There may be room for anger, if you wish to participate in that behavior, but rather than directing it toward a person elected how about toward the real place it should be aimed? Our neighbors and friends that don’t think voting is worth it. If my math is close, President Obama was elected by just over 12 percent of the eligible voters in the country. That is the true downfall of our nation.
When talk moves to the debt, the fact that eight years of war was not paid for is a quiet non-issue while Social Security and Medicare, money we’ve paid through taxes, is said to now be a national burden to be cut as much as possible. While we have overcrowding in prisons; drug and alcohol rehabilitation centers are closed and there are few psychological centers with which to help mental patients in society.

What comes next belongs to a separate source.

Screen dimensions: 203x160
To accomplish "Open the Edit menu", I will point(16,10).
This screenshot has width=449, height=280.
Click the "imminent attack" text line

As long as the violence of war is more important than the education of our youth, we have a problem. As long as we send people to Congress that allow corporate lawyers to write legislation and then don’t even read it, we have a problem. When we allow clergy, with their own often narrow views, to write legislation we have a problem. When we allow elections to become popularity contests and mudslinging more important than the issues at hand, we have a problem.
When we, as clergy, do our job and set a moral compass, set a consciousness in our faith communities based on our beliefs, help people get out to vote; then and only then, will our problems begin to become resolved. Our challenge is not one of money, food, or jobs, but one of education and empowerment of the individual.
When the individual, all individuals, become involved in the answers to the challenges before us, then we can move forward, however slowly. I may not agree with you but I most certainly afford you the right to speak and ask that you accept the responsibility to vote — to become involved in our future.